Figure 4.

Increased IL-1β plasma level and expression of pro-inflammatory markers in hyperlipidemic and hyperglycemic mice as compared to hyperlipidemic mice. (A) Plasma IL-1β [pg/mL] level at 12 and 20 weeks. (B–E) mRNA expression of macrophage polarization markers. M1 macrophage polarization is depicted by CD68 (B) and iNos (C) mRNA expression. Arg1 (D) and Fizz (E) mRNA expression levels are shown as M2 polarization marker. The data are presented as mean ± SEM and were normalized on the mean of two housekeeping genes (Hprt and B2m).

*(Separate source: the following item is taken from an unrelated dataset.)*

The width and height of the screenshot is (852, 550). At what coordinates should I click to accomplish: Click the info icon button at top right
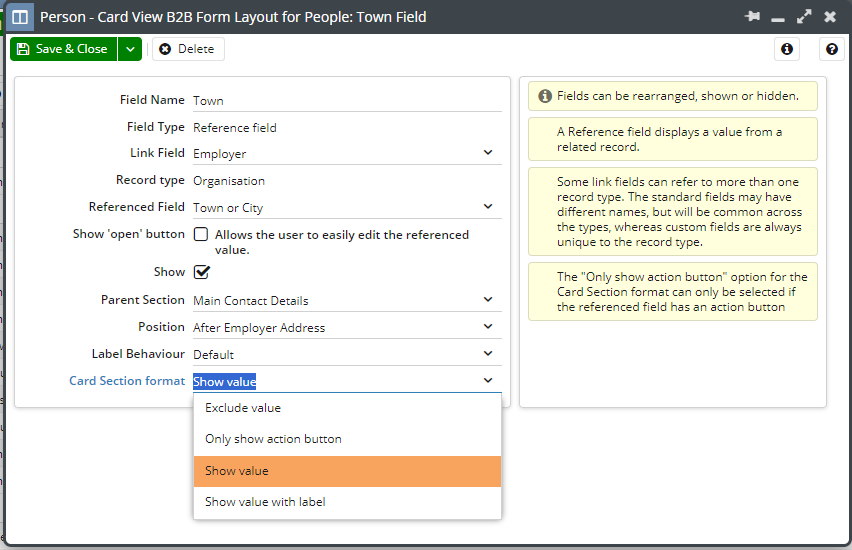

HFD control served as reference and was set at 1. (F,G) Representative images showing immunofluorescence staining of truncus brachiocephalic arteries (BCA) sections for macrophage marker MOMA-2 (F, MOMA-2 = red; DAPI nuclear counterstain = blue; plaque region is circled with a white dashed line, scale bar 200 μm, 4 × magnification) and bar graphs summarizing data (G). Representative images showing immunofluorescence staining of cross-sections of aortic sinus for MOMA-2 (H, MOMA-2 = red; DAPI nuclear counterstain = blue; plaque region is circled with a white dashed line, scale bar 100 μm, 10 × magnification) and bar graphs summarizing data (I). Data presented as mean ± SEM and two-way ANOVA were performed with Sidak's multiple comparison post-hoc test (*p < 0.05). HFD control 12 and 20 weeks (N = 7), HCi HFD 12 and 20 weeks (N = 5), and HGHCi HFD 12 and 20 weeks (N = 6). Control HFD: Wild type mice without rAAV8-PCSK9^D377Y injection on high fat diet (HFD); HCi HFD: rAAV8-PCSK9^D377Y injection plus HFD (hyperlipidemic); HGHCi HFD: rAAV8-PCSK9^D377Y and streptozotocin injection and HFD (hyperlipidemic and hyperglycemic).